Dorfgeschichten: Selk

Schönes Weideland an der Schlei

Selk bei Fahrdorf

Wie so viele Orte an der Schlei, leitet sich auch der Ortsname Selk von einem dänischen Begriff ab, nämlich dem Begriff „selje“, der im Deutschen so viel bedeutet wie "Weide".

Der kleine Ort besteht aus den Ortsteilen Oberselk, Niederselk, Wedelsprang und Altmühl. Die Besonderheit dieser Ortsteile bestand einst darin, dass Oberselk zum Amt Gottorf gehörte und damit dem Gottorfer Herzog unterstand, während Niederselk dem Sankt Johannis Kloster in Schleswig unterstellt war. Vereint wurden beide Ortsteile in den dreißiger Jahren.
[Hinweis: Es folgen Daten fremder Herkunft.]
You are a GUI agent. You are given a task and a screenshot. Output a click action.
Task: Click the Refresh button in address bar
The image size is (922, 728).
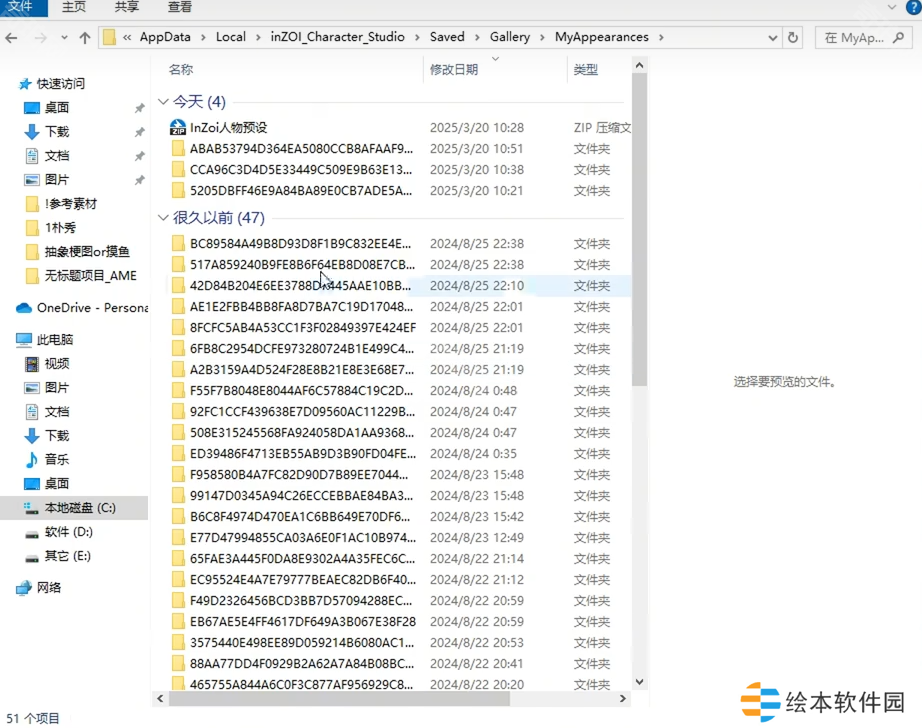(794, 37)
Historisch ist Selk vor allem deshalb so interessant, weil dort im Jahr 872 eine Schlacht zwischen Wikingerkönigen stattgefunden hat. Deshalb gibt es in Selk viele Hünen- und Hügelgräber.
Der 42 Quadratmeter große Königshügel am Ortseingang ist eine Gedenkstätte, die aus dem Deutsch-Dänischen Krieg von 1864 entstanden ist. Unter dem Königshügel soll König Siegmund begraben sein, der bei der Erstürmung des Königsberges 1864 verstorben ist. In Selk endet außerdem der große Kograben, der einst das Danewerk geschützt hat.

Heute ist Selk mit der direkten Lage am Selker Noor ein sehr idyllischer Urlaubsort. Das Noor bietet viel Raum für Spaziergänge und kleine Wanderungen. Auch das Wikinger Museum Haithabu und die Wikingerstadt Schleswig sind aus dem kleinen Dorf schnell erreicht.